Sie blieb stehen und wartete auf eine Antwort.

»Vielleicht gleich«, kam es nach einer Weile zurück.

Lena überkam ein schlechtes Gewissen. Es war nicht richtig gewesen, jetzt einfach aufzustehen. Michael hätte sich gerne noch etwas unterhalten, das spürte sie. Aber morgen war auch noch ein Tag. Er würde es verstehen.

Nachdem sie sich umgezogen und die Zähne geputzt hatte, ging sie in Jeans Zimmer. Die Tür war angelehnt. So wollte es Jean immer, sonst war es ihm zu dunkel und er hatte Angst. Leise drückte sie sich durch den Türspalt und kniete sich vor sein Bett.

Jean lag auf dem Rücken, die Arme und Beine weit von sich gestreckt. Er atmete ruhig, kaum hörbar. Lena beugte sich über ihn und gab ihm einen Kuss. Dann schaute sie ihn einfach nur an. Etwas Warmes schoss durch ihren Körper. Es war, als hätte man ihr eine heiße Flüssigkeit in die Adern gespritzt, die sich nun langsam in ihr ausbreitete. Und dann merkte sie, wie ihre Augen feucht wurden. Das war erst seit der Schwangerschaft so. Eine bestimmte Melodie im Radio, ein schmalziger Film, Jean, der sie auf eine bestimmte Weise ansah – und schon setzte irgendein unkontrollierbarer biochemischer Prozess ein, und ihr flossen die Tränen.

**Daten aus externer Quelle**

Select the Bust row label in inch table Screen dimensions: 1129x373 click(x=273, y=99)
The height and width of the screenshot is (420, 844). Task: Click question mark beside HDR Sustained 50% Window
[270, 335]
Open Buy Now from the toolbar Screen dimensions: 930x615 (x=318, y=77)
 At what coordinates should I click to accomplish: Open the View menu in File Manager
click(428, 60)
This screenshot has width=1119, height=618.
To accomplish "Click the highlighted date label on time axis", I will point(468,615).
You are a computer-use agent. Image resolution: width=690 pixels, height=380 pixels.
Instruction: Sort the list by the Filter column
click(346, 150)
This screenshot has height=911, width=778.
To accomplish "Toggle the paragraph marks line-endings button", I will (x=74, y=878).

Kurz überlegte sie, ob sie ihn nicht mit zu sich ins Bett holen sollte. Etwas Warmes, Weiches, Unschuldiges neben sich, das war so unglaublich beruhigend. Doch da gab es auch die kleinen Kinderfüße, die ihr mitten in der Nacht ins Gesicht oder in die Brust traten.

Erneut gab sie ihrem Sohn einen Kuss.

Die eigenen Kinder. Sie machten das Leben nicht gerade einfacher. Berufliche Ambitionen blieben auf der Strecke. Ihre kaum zu sättigenden Bedürfnisse, die schlaflosen Nächte, die viele Aufmerksamkeit, die sie forderten und die einem dann an anderer Stelle fehlte. Doch gab es irgendetwas auf der Welt, was man mehr lieben konnte? Könnte man sie jemals verraten? Und würden sie es tun?